Analysis of two-phase flow through low permeability tight sand porous media

Single and two phase flow parameter measurements through porous media of tight sand were conducted at different operating conditions. The single phase gas flow experiments on a slot and solution pore sample showed that excess confining stress creates some permanent change in pore size and pore size distribution inside the sample, which resulted in an overall decrease in permeability of the sample.; A simultaneous two phase flow experiment of nitrogen gas and water at 3000 psig overburden pressure showed that two phase flow through the low permeability medium is dominated by either gas or liquid. There also exists a capillary pressure on the surface of the porous medium which is significantly lower than the porous medium capillary pressure.; An imbibition experiment at 3000 psig overburden pressure and a 500 psi pressure drop across a slot and solution pore type sample, was performed. The gas flowed for 20 minutes continuously, and water pushed the remained trapped gas for 500 hours to reach a steady state. This is about 9 times the required time for the single phase water flow.

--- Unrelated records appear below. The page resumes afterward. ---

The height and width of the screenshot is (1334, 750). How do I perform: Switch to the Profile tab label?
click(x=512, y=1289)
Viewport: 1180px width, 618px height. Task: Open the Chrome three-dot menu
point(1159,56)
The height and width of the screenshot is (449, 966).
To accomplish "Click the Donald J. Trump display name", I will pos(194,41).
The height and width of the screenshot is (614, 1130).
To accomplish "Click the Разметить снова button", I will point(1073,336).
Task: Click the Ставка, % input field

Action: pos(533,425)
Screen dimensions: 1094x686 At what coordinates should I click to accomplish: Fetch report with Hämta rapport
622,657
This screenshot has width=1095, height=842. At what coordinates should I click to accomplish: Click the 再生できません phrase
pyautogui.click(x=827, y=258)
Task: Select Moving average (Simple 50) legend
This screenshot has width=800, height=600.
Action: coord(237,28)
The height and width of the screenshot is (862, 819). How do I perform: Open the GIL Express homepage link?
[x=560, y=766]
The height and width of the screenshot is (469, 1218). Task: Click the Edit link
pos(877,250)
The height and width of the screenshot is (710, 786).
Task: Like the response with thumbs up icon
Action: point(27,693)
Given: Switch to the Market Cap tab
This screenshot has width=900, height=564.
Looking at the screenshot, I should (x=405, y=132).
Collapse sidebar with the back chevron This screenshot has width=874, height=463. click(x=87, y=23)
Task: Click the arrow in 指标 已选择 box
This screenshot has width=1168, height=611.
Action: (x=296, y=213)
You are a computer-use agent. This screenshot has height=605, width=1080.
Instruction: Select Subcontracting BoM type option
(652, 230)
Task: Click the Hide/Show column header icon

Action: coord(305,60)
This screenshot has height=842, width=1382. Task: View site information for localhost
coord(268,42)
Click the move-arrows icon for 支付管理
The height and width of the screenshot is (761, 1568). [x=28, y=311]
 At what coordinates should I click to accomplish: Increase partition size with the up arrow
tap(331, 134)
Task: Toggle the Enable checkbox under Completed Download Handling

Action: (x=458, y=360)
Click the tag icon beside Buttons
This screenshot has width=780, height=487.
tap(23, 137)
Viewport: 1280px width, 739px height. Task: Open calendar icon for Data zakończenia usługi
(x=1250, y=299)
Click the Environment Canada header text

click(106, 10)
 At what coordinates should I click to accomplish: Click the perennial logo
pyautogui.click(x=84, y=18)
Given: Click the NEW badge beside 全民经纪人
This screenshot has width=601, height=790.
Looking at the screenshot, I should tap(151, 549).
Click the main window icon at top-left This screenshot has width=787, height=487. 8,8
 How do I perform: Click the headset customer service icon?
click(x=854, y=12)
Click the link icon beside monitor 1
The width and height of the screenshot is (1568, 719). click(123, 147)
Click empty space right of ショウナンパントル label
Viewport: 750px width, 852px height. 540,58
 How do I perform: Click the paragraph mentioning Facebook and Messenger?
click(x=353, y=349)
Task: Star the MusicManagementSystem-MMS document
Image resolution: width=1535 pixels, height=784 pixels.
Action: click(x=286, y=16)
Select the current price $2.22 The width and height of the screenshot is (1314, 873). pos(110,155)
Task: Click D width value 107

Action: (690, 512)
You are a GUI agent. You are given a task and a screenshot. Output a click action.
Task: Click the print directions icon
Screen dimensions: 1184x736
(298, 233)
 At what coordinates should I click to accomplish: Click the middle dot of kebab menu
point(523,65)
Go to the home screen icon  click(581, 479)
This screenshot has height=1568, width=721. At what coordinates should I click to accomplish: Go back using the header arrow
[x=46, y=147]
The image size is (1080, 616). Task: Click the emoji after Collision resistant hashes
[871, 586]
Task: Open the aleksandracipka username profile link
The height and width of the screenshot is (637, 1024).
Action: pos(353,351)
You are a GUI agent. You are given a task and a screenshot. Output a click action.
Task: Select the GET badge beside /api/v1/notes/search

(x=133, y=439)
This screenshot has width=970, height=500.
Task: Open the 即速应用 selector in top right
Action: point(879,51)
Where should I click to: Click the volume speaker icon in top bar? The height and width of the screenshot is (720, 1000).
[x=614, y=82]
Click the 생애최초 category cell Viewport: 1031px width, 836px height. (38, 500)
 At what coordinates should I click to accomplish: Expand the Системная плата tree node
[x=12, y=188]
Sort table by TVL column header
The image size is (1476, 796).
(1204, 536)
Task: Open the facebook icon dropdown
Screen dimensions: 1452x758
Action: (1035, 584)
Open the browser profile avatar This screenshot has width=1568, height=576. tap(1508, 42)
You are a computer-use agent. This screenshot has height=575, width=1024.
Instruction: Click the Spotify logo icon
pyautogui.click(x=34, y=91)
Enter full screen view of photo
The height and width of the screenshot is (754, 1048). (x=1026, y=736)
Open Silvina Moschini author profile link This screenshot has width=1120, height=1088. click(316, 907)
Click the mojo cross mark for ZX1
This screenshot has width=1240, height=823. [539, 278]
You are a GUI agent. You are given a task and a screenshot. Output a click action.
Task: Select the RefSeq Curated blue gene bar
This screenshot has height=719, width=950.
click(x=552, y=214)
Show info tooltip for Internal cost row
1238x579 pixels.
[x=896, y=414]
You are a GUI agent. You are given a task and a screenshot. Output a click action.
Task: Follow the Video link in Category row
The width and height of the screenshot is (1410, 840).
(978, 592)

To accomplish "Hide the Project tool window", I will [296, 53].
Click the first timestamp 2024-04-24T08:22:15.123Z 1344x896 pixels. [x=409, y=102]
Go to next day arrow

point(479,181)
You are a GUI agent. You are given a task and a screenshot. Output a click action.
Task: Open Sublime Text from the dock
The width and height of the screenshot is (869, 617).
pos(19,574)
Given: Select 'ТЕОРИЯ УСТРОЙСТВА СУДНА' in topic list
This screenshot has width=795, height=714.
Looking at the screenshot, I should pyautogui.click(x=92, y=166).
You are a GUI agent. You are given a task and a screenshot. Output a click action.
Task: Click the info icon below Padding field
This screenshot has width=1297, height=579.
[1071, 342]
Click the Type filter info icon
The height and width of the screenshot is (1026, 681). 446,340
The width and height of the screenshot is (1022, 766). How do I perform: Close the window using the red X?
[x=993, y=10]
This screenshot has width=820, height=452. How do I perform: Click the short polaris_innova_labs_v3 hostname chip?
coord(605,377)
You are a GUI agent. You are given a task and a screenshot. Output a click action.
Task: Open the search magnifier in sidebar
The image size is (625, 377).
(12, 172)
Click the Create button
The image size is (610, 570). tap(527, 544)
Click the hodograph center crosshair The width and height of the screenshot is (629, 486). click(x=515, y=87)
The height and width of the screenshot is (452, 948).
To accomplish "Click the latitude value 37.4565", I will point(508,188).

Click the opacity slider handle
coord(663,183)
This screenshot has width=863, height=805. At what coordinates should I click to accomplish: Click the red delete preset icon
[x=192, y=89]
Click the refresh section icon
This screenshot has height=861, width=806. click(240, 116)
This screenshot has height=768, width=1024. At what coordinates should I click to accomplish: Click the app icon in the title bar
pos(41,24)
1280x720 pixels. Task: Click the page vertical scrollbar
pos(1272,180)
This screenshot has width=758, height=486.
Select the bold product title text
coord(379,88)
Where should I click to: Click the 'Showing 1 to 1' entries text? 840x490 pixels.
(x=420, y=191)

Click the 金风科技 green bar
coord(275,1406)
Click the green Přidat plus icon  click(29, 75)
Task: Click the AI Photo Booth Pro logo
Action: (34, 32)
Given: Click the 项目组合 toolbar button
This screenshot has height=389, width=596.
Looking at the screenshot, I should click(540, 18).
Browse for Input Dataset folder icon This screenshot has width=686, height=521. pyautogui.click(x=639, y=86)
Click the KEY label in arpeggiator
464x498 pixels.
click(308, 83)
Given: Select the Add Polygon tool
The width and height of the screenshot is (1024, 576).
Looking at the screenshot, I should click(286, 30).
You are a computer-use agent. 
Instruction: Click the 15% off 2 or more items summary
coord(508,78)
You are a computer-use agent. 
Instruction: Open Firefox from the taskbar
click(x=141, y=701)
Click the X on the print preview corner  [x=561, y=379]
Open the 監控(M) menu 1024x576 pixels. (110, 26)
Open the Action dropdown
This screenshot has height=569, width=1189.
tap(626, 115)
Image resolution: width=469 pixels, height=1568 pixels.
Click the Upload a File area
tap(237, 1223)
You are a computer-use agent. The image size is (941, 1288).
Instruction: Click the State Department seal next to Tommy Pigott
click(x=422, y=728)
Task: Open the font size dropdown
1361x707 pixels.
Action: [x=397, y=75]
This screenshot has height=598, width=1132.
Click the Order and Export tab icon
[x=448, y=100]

The single phase water flow experiments under various overburden pressures, following to the imbibition test, showed an overall increase in permeability of the core sample. The chemical analyses of the feed and exit water from the core sample proved the dissolution of some minerals in the core sample, in the traveling water. The transient experiments saved a tremendous amount of time and expenses in performing the experiments, and provided reliable experimental data.; A mathematical model for two phase flow of gas and liquid in a fractured low permeability porous medium was developed. The rock matrix is assumed to be a deformable granular phase. Porosity as a function of pore size and pore size distribution was introduced. The gas and liquid are assumed to flow through two distinct networks of pores. The Weibull distribution function as a distribution function of extremes was used to express the pore size distribution.; A computer program was developed for one-dimensional flow of nitrogen and water in non-fractured low permeability sandstones at steady state. Our model predicts well expected two phase flow patterns throughout tight sand porous medium.